**Actions to take**
1. List the insurance markets named in the article on MLR rebates.
2. Please write the next few sentences of the article on MLR rebates, picking up after its last sentence.

**Source passage**
=======

Friday, May 1, 2020

MLR Rebates May Reach $2.7 Billion in 2020


Insurers that participate in the individual, small-group and large-group markets are projected to issue a record high $2.7 billion in medical loss ratio (MLR) rebates to their customers this year — nearly doubling the $1.4 billion in rebates issued last year, according to a recent Kaiser Family Foundation analysis. Almost 75% of the rebates in 2020 will come from individual market insurers. Looking ahead, the analysis notes that even if individual market insurers experience losses in 2020 due to costs related to the COVID-19 pandemic, they could still owe rebates in 2021 because MLR rebates are calculated using the last three years of insurers' financial data. Individual market rebates were so high in 2020 primarily because insurers had strong financial performances in 2018 and 2019.

=======

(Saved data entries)
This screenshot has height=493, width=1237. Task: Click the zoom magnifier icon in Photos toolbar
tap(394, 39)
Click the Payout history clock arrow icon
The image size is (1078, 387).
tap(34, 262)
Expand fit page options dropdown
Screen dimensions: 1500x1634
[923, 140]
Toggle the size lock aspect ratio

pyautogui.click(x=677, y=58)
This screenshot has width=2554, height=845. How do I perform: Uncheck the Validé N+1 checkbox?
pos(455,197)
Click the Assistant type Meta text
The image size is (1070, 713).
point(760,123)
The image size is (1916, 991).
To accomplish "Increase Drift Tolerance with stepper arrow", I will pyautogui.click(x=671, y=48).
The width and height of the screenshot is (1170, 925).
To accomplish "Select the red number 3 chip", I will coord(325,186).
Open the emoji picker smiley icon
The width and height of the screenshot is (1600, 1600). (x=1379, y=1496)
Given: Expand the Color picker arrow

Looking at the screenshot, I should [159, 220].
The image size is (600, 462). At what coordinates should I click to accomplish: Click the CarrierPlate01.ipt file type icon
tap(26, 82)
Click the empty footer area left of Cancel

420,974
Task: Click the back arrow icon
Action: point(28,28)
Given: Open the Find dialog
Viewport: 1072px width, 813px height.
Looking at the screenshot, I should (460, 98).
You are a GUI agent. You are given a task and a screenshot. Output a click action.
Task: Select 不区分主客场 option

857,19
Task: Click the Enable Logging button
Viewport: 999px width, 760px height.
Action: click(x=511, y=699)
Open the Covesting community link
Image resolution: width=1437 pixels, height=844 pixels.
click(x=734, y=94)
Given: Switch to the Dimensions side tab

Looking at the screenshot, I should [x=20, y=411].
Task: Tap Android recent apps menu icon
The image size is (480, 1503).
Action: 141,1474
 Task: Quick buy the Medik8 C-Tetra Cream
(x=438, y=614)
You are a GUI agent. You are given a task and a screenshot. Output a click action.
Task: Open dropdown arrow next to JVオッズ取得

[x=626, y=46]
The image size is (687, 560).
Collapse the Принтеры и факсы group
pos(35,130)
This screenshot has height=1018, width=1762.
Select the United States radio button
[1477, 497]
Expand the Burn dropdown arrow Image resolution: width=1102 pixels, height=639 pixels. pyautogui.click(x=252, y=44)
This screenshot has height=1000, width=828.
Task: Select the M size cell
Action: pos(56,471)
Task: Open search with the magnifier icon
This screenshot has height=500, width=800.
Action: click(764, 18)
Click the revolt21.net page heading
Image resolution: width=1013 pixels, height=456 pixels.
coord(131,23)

=======

**Set of answers**
1. individual, small-group, large-group

2.
MLR Rebates May Reach $2.7 Billion in 2020
NOTES: The number of members is rounded to the nearest thousand, and shows the average 2019 monthly membership in plans that owe rebates in 2020. These figures do not include health plans managed by the California Department of Managed Health Care. Rebates being paid out in 2020 are based on experience from 2017-2019 and will be issued to consumers enrolled in 2019. Rebates for 2020 are based on preliminary insurer estimates, and final numbers will be released later in 2020. The large group market only includes fully-insured plans.